DAVID STARFIRE has been doing his Transnational Club stuff for a couple of years now since he came to greater International prominence following his EP release in 2007 on the Six Degrees Label, see below for further info.
Well, he has a new album out now called “Bollyhood Bass”, a full description of which you can find below. I’ve been listening to it this week and it focuses predominantly upon transporting classical Indian spiritual vybz into a contemporary club setting crossing the Dancehall, Club, Hip Hop and Funk genres matched with top notch production and numbers fit for any worldwide dancefloor.
The standout track on the album for me is one called “Baghdad” which is a collaboration with Freq Nasty and man it’s a tasty slab of TRANSNATIONAL DUBSTEP full of Middle Eastern influence!!!!!

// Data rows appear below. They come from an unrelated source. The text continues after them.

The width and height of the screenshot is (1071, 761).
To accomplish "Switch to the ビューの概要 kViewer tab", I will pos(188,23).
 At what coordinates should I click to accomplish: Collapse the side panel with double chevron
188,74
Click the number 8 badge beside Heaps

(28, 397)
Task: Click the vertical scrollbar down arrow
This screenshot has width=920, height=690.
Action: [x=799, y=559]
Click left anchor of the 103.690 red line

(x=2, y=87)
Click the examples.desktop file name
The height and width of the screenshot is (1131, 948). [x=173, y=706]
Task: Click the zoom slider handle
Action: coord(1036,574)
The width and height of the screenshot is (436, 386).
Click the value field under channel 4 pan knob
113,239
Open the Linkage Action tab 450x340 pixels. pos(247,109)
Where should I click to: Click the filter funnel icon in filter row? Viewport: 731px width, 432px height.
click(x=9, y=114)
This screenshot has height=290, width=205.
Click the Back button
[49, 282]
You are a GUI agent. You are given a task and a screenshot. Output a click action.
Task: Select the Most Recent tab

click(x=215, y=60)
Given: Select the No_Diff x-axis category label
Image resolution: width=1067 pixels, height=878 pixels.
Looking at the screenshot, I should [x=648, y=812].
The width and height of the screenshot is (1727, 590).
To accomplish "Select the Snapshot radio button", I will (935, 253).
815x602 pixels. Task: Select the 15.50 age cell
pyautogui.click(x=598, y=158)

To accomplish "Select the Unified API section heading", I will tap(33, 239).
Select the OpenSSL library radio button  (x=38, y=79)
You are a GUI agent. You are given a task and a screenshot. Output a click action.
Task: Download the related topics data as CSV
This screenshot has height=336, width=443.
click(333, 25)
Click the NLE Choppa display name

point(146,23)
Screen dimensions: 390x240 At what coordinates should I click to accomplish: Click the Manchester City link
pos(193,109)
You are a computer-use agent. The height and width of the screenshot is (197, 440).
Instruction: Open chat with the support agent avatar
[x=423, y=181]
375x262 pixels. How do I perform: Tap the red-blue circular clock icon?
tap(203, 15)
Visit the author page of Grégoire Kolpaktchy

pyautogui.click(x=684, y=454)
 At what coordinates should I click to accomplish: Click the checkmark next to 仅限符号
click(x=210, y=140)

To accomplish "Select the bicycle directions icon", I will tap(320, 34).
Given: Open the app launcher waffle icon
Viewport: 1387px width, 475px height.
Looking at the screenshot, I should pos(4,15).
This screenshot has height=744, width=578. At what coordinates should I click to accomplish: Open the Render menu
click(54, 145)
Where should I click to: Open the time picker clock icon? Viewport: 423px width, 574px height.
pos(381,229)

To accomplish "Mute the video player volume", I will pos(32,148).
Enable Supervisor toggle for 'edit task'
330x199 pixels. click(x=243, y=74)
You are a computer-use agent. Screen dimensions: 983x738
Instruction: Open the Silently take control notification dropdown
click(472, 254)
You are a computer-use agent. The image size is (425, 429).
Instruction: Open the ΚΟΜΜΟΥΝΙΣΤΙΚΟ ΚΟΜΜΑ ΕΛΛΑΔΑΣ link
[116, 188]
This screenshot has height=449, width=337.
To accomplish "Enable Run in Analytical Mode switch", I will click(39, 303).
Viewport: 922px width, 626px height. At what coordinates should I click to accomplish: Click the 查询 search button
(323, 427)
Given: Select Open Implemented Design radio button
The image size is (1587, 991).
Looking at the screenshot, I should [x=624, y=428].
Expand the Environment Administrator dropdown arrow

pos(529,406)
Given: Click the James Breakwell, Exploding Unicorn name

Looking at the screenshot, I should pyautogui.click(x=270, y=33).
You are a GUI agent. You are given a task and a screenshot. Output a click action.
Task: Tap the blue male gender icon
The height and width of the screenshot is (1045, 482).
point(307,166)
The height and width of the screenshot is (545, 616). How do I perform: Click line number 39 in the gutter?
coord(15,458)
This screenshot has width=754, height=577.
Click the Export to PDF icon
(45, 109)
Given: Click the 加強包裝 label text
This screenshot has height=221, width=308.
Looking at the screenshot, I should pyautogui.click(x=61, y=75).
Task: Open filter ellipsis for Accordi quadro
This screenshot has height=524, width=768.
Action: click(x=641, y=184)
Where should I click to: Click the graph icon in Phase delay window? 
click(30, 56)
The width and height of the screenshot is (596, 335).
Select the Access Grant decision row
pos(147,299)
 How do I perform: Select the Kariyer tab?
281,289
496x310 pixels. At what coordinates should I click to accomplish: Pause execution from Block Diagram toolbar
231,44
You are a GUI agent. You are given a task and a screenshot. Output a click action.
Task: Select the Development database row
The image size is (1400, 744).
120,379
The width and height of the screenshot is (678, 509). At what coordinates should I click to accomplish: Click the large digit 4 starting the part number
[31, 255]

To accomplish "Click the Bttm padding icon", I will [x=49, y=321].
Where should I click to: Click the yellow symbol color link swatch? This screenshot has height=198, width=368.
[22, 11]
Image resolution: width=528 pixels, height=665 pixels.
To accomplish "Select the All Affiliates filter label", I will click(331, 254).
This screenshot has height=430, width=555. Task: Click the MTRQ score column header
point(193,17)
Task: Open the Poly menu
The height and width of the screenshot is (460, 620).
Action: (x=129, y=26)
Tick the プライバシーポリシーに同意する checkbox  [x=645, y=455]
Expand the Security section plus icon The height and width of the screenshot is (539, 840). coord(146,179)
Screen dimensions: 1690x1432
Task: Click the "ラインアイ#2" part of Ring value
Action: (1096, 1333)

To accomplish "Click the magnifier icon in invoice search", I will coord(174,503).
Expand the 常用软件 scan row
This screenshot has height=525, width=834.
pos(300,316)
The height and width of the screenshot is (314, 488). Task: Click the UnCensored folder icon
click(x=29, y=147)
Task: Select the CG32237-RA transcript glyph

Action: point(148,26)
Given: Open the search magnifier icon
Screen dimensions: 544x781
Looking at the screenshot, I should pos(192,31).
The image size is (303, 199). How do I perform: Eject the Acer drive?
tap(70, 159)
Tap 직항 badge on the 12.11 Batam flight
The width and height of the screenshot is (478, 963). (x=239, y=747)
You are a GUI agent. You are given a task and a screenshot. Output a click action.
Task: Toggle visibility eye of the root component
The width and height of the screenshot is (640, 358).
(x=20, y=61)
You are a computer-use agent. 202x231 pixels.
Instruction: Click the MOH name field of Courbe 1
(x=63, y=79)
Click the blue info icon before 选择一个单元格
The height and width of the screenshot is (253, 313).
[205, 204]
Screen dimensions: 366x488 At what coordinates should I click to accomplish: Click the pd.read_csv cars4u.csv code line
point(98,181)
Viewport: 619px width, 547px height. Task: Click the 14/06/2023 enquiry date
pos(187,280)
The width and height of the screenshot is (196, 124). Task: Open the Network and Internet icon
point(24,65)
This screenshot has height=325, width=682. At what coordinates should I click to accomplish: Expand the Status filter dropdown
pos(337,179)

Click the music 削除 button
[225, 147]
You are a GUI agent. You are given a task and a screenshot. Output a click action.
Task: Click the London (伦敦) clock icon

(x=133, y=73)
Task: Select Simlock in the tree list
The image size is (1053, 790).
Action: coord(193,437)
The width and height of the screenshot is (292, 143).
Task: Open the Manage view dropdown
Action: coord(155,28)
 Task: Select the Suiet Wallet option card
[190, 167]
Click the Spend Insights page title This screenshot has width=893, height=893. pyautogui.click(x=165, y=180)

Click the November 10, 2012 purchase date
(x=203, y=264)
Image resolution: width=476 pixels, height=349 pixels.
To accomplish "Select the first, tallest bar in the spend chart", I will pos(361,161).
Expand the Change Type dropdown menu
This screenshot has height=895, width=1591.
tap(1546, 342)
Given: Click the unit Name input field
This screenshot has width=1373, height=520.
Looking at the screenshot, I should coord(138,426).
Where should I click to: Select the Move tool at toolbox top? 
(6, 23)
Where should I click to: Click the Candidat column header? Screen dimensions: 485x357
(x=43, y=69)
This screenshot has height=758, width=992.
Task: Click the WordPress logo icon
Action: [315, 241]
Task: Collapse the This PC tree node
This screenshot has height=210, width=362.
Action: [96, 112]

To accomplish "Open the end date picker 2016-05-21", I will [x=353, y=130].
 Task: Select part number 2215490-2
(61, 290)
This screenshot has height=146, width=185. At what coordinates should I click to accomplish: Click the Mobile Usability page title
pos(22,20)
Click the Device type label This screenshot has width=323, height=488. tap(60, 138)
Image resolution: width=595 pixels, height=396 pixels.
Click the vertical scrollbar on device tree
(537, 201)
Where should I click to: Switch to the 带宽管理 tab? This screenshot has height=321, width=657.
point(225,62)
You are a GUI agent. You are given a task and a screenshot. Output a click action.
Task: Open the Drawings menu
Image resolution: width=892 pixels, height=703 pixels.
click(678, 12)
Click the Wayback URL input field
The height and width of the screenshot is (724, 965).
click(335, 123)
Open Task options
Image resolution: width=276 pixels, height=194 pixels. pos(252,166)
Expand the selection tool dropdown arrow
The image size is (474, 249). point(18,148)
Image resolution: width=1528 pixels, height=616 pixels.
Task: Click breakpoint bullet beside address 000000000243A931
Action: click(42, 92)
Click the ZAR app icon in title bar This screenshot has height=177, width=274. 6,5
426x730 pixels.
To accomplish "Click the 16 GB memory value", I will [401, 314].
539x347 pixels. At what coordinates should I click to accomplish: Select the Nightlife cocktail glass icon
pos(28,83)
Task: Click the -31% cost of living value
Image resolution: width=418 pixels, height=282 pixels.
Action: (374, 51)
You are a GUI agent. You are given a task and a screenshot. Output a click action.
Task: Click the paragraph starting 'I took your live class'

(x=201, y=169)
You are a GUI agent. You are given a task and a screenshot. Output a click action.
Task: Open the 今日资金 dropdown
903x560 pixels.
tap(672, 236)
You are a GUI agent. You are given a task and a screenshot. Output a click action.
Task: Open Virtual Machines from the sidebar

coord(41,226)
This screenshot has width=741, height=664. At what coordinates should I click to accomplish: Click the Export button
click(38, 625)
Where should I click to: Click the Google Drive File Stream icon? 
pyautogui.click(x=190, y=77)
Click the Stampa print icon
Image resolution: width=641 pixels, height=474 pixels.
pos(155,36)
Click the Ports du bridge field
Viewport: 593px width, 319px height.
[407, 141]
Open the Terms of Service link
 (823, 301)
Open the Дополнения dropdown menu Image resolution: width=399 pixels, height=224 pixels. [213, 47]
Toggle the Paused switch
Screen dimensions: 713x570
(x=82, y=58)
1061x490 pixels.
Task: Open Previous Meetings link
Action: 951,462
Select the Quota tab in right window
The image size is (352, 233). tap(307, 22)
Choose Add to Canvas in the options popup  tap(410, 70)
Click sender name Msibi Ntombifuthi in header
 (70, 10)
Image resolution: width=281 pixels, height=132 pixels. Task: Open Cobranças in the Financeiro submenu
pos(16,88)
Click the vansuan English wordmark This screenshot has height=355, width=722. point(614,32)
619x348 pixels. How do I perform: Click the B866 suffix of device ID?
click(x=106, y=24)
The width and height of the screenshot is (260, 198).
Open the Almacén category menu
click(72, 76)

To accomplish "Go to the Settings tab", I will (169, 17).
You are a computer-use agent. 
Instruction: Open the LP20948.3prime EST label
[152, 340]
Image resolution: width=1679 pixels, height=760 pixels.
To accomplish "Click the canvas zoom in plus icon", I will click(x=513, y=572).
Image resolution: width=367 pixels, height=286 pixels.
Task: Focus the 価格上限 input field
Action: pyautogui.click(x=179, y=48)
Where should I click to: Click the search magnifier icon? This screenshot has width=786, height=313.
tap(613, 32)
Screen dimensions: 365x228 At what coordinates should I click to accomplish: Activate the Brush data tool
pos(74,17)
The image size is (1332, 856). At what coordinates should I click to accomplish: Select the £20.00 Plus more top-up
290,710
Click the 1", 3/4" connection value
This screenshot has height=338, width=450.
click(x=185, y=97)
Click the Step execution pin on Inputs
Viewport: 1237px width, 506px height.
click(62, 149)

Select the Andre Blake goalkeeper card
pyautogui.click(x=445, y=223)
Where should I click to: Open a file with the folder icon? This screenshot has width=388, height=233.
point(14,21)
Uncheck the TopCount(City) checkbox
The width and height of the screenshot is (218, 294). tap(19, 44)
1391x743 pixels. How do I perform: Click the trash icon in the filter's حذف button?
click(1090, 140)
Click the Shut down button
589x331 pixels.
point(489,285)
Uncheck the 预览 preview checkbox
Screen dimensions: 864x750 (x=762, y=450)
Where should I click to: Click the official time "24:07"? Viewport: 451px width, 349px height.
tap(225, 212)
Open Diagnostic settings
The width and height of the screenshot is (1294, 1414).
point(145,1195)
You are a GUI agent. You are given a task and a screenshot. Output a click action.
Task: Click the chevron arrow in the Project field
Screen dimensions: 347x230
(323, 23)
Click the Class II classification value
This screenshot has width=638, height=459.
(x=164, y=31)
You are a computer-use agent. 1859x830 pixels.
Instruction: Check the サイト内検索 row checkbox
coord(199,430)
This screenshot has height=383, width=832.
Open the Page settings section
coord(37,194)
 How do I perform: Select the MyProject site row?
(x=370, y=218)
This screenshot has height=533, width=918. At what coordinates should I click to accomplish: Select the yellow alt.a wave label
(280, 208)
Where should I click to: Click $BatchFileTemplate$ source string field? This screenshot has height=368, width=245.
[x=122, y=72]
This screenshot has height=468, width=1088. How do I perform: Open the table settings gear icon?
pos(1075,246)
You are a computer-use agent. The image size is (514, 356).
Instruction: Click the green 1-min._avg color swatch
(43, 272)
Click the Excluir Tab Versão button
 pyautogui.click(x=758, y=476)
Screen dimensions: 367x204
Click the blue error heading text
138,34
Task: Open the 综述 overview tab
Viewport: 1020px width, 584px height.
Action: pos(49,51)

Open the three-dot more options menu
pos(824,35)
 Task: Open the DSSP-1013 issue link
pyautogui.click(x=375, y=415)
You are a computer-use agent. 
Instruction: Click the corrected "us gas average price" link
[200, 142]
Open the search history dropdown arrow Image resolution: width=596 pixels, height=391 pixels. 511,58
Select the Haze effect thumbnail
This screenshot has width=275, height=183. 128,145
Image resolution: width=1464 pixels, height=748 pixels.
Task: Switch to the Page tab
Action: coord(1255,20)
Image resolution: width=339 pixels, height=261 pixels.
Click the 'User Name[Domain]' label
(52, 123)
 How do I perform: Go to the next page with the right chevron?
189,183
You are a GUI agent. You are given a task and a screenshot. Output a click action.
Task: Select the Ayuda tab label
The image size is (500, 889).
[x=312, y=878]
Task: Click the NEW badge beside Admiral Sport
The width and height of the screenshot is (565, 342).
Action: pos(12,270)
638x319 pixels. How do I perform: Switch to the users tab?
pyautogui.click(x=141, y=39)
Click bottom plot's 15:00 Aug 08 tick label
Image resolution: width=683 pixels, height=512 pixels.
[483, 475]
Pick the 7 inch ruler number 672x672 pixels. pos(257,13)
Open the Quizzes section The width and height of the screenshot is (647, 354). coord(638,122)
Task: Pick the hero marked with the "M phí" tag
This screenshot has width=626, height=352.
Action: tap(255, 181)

The dude makes great bootlegs too, some of my favourites being Led Zeppelin’s “Whole Lotta Love” and “Kashmir”.
Six Degrees have been kind enough to allow us to post a free track for you to grab a hint of the Transnational flava’s on this brilliant album. The album comes out next Tuesday and so be sure to grab it for your collection.
AND OK…you twisted my arm,you can grab his KASHMIR BOOTLEG TOO…but be quick cause I might just change my mind and take it off!!!..
Zep Bootleg Limited to 100 DLs
OFFICIAL PRESS RELEASE
David Starfire is one of those artists – the kind that every musician secretly wishes he could be: a fluent player of multiple instruments; a DJ who has gigged at Coachella, Burning Man, Shambhala, Love Parade, Winter Music Conference and other A-list festivals; a songwriter who has collaborated with the likes of FreQ Nasty, MC 900 Ft Jesus, Wire Train, and American Music Club; a soundtrack artist who has been called upon by Fox, ESPN2, Fox
Sports, MTV, and HBO.
So what does a guy with this kind of talent (and this kind of schedule) do when he has the time to make music under his own name? He takes elements of electronica, funk, dubstep, dancehall, hip hop and – most prominently – classical and devotional Indian music and simmers them all down until they are rendered into something both familiar and utterly unique: a worldelectro fusion that nods to the Asian Underground movement and neo-bhangra while ultimately
sounding like nothing except David Starfire.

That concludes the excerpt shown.